Pullar and I got up a 6:45 and cooked up fried spud for breakfast then at 8:30 a guy called Ali arrived to take us to our appointed camel ride.

We met our 2 Tuareg guides waiting with 8 camels saddled up and ready to go. Mounting up was a new experience and you must ride in bare feet which is traditional and protects the camel’s neck from abrasion as you rest your feet on the back of its neck. You brace yourself by holding on to the three-pronged pommel with one hand and grabbing a handful of hair on the hump behind you with the other.

The camel stands up back feet first and with much groaning and protesting. Their motion is a kind of back and forth swaying and the saddles are far from comfortable! The Tuareg guides mounted up by holding the camel’s nose (!) then putting a foot on its knee, then a foot on the back of the neck then swinging over into the saddle.

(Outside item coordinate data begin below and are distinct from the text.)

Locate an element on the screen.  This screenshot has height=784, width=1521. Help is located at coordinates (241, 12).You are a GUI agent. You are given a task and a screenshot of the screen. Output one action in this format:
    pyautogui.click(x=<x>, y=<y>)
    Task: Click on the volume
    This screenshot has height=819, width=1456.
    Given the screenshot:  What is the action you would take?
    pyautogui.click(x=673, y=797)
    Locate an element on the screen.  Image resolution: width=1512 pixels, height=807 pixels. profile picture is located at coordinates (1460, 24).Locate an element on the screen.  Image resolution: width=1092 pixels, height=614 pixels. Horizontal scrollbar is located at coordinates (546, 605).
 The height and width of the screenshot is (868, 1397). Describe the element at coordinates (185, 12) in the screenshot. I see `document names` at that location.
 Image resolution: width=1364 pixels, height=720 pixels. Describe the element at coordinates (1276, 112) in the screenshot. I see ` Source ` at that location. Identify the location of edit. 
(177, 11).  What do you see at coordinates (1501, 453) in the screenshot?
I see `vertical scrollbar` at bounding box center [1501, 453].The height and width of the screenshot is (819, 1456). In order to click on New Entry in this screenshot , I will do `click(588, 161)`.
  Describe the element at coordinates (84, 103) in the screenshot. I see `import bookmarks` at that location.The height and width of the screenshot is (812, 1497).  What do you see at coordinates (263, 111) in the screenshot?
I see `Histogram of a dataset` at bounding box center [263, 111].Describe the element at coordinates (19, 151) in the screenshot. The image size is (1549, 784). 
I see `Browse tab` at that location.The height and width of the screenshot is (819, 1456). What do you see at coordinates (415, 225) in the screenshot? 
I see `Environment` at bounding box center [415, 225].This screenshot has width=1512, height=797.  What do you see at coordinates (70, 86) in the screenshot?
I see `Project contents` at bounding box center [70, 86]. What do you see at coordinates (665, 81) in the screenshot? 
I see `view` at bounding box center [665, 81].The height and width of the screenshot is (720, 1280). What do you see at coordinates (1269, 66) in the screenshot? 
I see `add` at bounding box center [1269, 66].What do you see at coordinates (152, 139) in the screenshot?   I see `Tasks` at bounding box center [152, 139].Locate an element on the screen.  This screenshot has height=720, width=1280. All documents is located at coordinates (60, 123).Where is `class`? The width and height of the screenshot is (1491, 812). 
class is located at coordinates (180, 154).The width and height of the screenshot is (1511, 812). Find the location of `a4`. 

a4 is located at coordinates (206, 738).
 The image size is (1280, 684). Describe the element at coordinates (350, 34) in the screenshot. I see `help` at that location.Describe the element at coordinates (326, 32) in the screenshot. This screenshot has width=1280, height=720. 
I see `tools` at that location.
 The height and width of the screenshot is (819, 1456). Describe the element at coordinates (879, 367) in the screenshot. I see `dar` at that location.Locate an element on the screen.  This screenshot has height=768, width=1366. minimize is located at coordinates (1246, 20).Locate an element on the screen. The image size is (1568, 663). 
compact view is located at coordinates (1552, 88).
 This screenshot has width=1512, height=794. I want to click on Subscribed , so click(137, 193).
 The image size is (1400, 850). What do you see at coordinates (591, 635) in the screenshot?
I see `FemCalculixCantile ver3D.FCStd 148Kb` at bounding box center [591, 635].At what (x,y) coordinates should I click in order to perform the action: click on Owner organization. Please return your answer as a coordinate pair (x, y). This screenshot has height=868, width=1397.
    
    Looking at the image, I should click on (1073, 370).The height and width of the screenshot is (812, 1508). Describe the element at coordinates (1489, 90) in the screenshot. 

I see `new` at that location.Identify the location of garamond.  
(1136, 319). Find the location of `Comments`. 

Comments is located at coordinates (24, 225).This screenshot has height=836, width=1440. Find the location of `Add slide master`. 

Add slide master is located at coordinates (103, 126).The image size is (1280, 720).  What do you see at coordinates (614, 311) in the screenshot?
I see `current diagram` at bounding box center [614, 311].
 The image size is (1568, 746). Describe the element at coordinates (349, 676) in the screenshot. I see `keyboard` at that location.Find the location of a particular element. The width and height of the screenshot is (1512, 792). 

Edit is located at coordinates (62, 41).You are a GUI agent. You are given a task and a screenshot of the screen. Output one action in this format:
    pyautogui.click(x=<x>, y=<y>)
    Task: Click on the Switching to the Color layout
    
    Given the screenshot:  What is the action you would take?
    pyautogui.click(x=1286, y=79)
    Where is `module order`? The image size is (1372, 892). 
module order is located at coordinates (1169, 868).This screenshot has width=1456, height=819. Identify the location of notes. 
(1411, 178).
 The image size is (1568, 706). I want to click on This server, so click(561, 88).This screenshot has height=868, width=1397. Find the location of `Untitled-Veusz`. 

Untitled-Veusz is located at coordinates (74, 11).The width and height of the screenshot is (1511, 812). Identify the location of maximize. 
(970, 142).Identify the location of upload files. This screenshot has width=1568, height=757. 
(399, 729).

It took 2 3/4 hours for the camels to plad their was up the “Le Source”, a mineral spring 12 kilometres from Tamanrasset. When we arrived our guides unsaddled and hobbled the camels then turned them loose to browse on the nearby thorn trees. We walked up to the comfortable and well-run cafe where we drank tea, coffee and cola and had omelette for lunch. I clambered up the rocky slope behind the cafe to see what I could see but only further slopes of broken rock rose around me and the view out across the plain was one of arid, eroded hills with thorn trees dotted about.

We spent 2 hours at Le Source then went back to where the guids were waiting for us and watched while they caught and re-saddled the camels.

The return trip on the swaying “ships of the desert” seemed to take forever but eventually we arrived, stiff and sore, back at camp.
I had a shower which stopped just as I had finished soaping up so I dried the soap off and went to bed feeling the effects of the shits and my cold which seems to have returned.